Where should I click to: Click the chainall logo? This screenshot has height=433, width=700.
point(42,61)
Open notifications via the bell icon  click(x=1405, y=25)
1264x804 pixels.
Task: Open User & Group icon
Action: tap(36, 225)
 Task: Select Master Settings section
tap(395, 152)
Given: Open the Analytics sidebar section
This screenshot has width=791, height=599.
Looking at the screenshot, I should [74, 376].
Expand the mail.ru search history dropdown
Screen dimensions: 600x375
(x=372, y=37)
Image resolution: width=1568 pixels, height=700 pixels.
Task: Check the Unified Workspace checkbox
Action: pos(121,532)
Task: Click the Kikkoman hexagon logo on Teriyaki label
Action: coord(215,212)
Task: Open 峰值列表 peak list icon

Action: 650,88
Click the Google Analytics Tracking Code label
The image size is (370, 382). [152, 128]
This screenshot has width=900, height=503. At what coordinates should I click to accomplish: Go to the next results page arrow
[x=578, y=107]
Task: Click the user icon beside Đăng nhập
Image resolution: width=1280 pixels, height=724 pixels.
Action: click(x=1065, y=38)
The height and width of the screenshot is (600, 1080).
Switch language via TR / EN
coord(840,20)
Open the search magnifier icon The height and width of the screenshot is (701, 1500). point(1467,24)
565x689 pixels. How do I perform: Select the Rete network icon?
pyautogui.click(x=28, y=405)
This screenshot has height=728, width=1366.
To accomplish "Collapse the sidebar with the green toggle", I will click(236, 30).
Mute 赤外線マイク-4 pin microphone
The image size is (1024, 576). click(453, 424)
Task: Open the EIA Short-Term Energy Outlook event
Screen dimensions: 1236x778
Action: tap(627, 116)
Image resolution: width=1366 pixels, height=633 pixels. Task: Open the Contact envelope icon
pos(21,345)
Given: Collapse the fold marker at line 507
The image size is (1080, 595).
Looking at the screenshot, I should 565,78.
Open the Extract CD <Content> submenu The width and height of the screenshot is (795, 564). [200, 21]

_What is being asked:_ Repeat the data. Leave nothing out and change nothing.

_Task output:_
Where should I click to: Click the chainall logo? This screenshot has height=433, width=700.
point(42,61)
Open notifications via the bell icon  click(x=1405, y=25)
1264x804 pixels.
Task: Open User & Group icon
Action: tap(36, 225)
 Task: Select Master Settings section
tap(395, 152)
Given: Open the Analytics sidebar section
This screenshot has width=791, height=599.
Looking at the screenshot, I should [74, 376].
Expand the mail.ru search history dropdown
Screen dimensions: 600x375
(x=372, y=37)
Image resolution: width=1568 pixels, height=700 pixels.
Task: Check the Unified Workspace checkbox
Action: pos(121,532)
Task: Click the Kikkoman hexagon logo on Teriyaki label
Action: coord(215,212)
Task: Open 峰值列表 peak list icon

Action: 650,88
Click the Google Analytics Tracking Code label
The image size is (370, 382). [152, 128]
This screenshot has width=900, height=503. At what coordinates should I click to accomplish: Go to the next results page arrow
[x=578, y=107]
Task: Click the user icon beside Đăng nhập
Image resolution: width=1280 pixels, height=724 pixels.
Action: click(x=1065, y=38)
The height and width of the screenshot is (600, 1080).
Switch language via TR / EN
coord(840,20)
Open the search magnifier icon The height and width of the screenshot is (701, 1500). point(1467,24)
565x689 pixels. How do I perform: Select the Rete network icon?
pyautogui.click(x=28, y=405)
This screenshot has height=728, width=1366.
To accomplish "Collapse the sidebar with the green toggle", I will click(236, 30).
Mute 赤外線マイク-4 pin microphone
The image size is (1024, 576). click(453, 424)
Task: Open the EIA Short-Term Energy Outlook event
Screen dimensions: 1236x778
Action: tap(627, 116)
Image resolution: width=1366 pixels, height=633 pixels. Task: Open the Contact envelope icon
pos(21,345)
Given: Collapse the fold marker at line 507
The image size is (1080, 595).
Looking at the screenshot, I should 565,78.
Open the Extract CD <Content> submenu The width and height of the screenshot is (795, 564). [200, 21]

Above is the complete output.